READING PASSAGE:

* * * * *

Despite cutting its huge cash burn by closing underperforming locations and renegotiating leases, WeWork still lost $2.06 billion in the first quarter of this year, mainly due to one-time costs that included former CEO Adam Neumann’s golden parachute, Bloomberg reported.

WeWork was still able to close a deal to go public at a $9 billion valuation through a blank-check company, while CEO Sandeep Mathrani said in January that the coworking giant was “completely on track” to become profitable by the end of the year, Reuters reported.

A spokesperson for WeWork declined to comment.

Dixon’s comments came as IWG, which owns Regus and female-focused coworking brand The Wing, faced huge losses in the first quarter and warned of even more.

The U.K.-listed IWG reported a more than $879 million annual loss in 2020, a huge drop from the $167 million in profit it posted in 2019, The Guardian reported.

* * * * *

DATASET:

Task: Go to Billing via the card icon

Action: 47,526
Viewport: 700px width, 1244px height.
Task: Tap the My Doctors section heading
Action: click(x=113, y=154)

* * * * *

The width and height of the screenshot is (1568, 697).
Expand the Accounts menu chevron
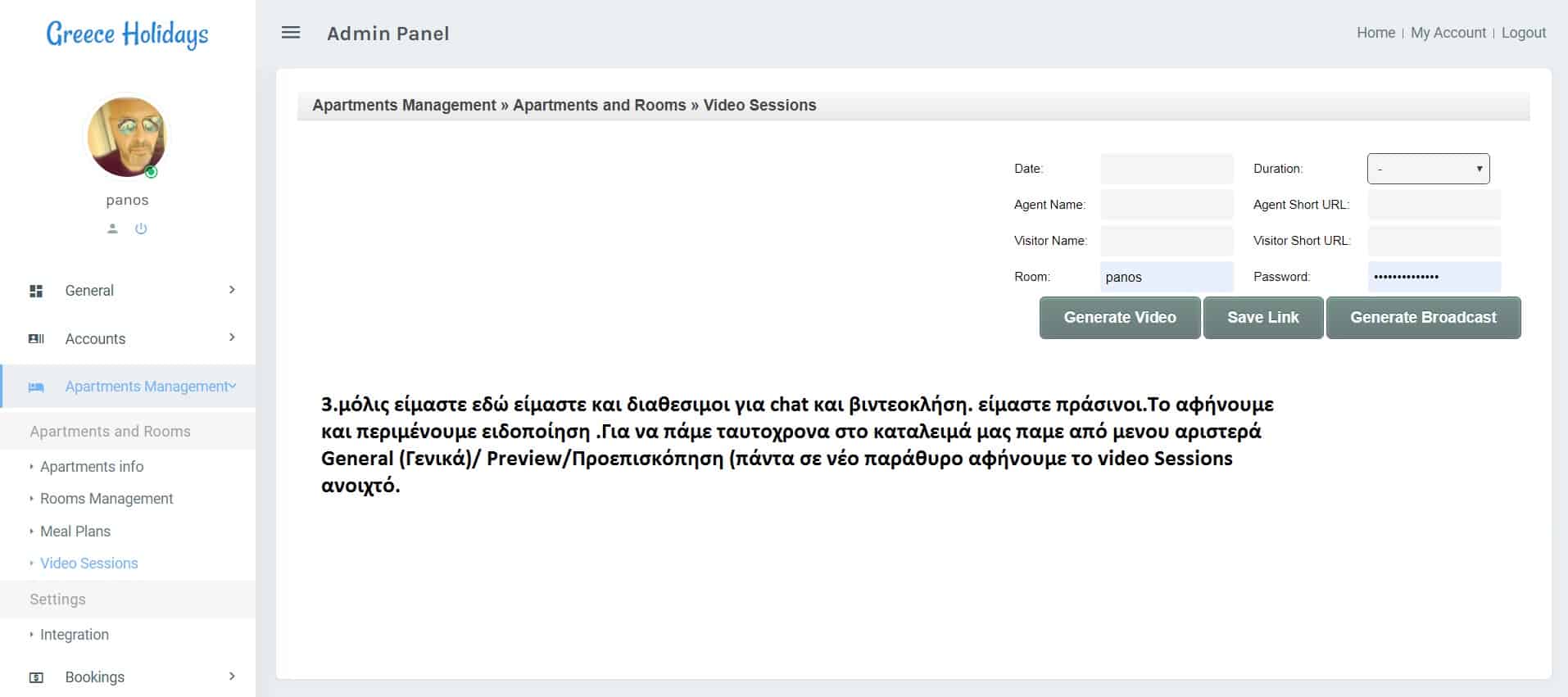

* * * * *

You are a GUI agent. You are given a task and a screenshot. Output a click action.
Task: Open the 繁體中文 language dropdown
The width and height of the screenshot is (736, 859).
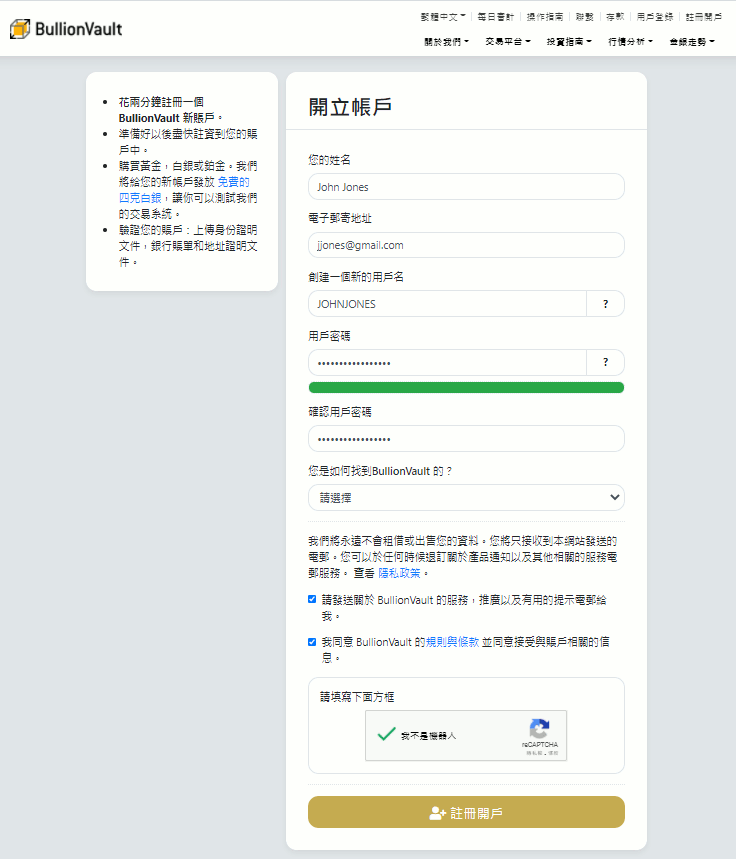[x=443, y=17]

* * * * *

WORK TASK 1: According to the WeWork earnings text, how much did WeWork lose in the first quarter of this year?
WORK TASK 2: Proceed with the WeWork and IWG earnings text, starting right after its last sentence.

ANSWER BOX 1: $2.06 billion

ANSWER BOX 2:
On Monday, IWG told investors it expects profits this year to be “well below” 2020, as countries around the world enact more lockdowns due to new strains of COVID-19. 

Dixon said IWG’s recovery will be “slower than expected,” but added that its occupancy rate has crept up slightly every month between April and June while it’s seen an increased demand from new customers.

Update: This story has been updated to correct IWG’s $879 million loss was for 2020, not the first quarter of 2021.